Las dos conocían bien el juego, pero esta vez Thea no se movió, su cara, en reposo, era como un paisaje abierto que todos podían contemplar a placer.

– Podrías llamar al chico de mi parte, Sieglinde, anda, llámale -y agregó en tono aún más débil-: ¡Por favor! No tengo fuerzas para ir a casa. Sólo de pensar que también mi viejo se pasa el día refunfuñando me pongo mala. Tengo ganas de distraerme un poco. He pensado que podríamos ir a algún sitio los dos, adonde, no lo sé, a algún sitio y que tú podrías llamarle de mi parte. ¿Querrás? ¿Le llamarás?

Parecía estar interpretando a un personaje que hablara en sueños, aunque es posible que hoy exagerara la nota porque tenía que convencer a frau Kühnert para que aceptara el enojoso encargo.

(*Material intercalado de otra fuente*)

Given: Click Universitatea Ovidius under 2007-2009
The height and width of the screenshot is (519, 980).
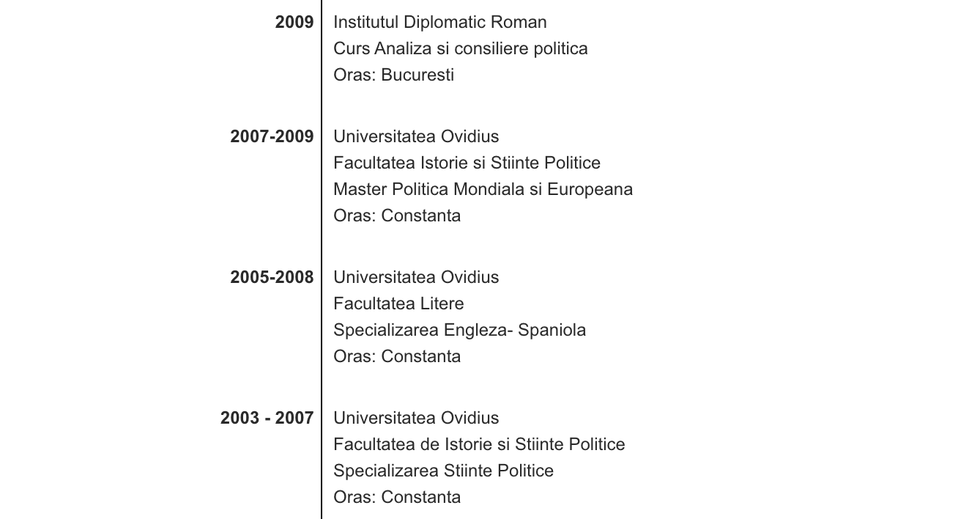Looking at the screenshot, I should coord(416,136).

– Yo no me atrevo, porque la última vez me dijo que no le llamara más. Me rogó que no volviera a llamarle. No es un chico muy galante que digamos. Pero si le llamas tú en mi lugar quizá se deje convencer. ¿No podrías intentarlo tú? No tienes más que darle un poco de jabón -y, como si esperase respuesta, calló, pero antes de que frau Kühnert pudiera decir algo, volvió a abrir sus labios sin pintar-. A mi viejo, si yo tuviera dinero, le compraría un jardín bien grande, porque tiene que ser terrible estar todo el día metido en ese espanto de casa, ¡qué horror! Para mí está bien, sólo que ahora mismo no me apetece volver. Pero él se deprime, todo el día aburriéndose entre cuatro paredes, imagina, sentarse, levantarse, acostarse, volverse a sentar, y así, toda la vida. Si tuviera un jardín, por lo menos podría moverse mientras se aburre. ¿No crees que tendría que comprarle un jardín? ¿Llamarás al chico?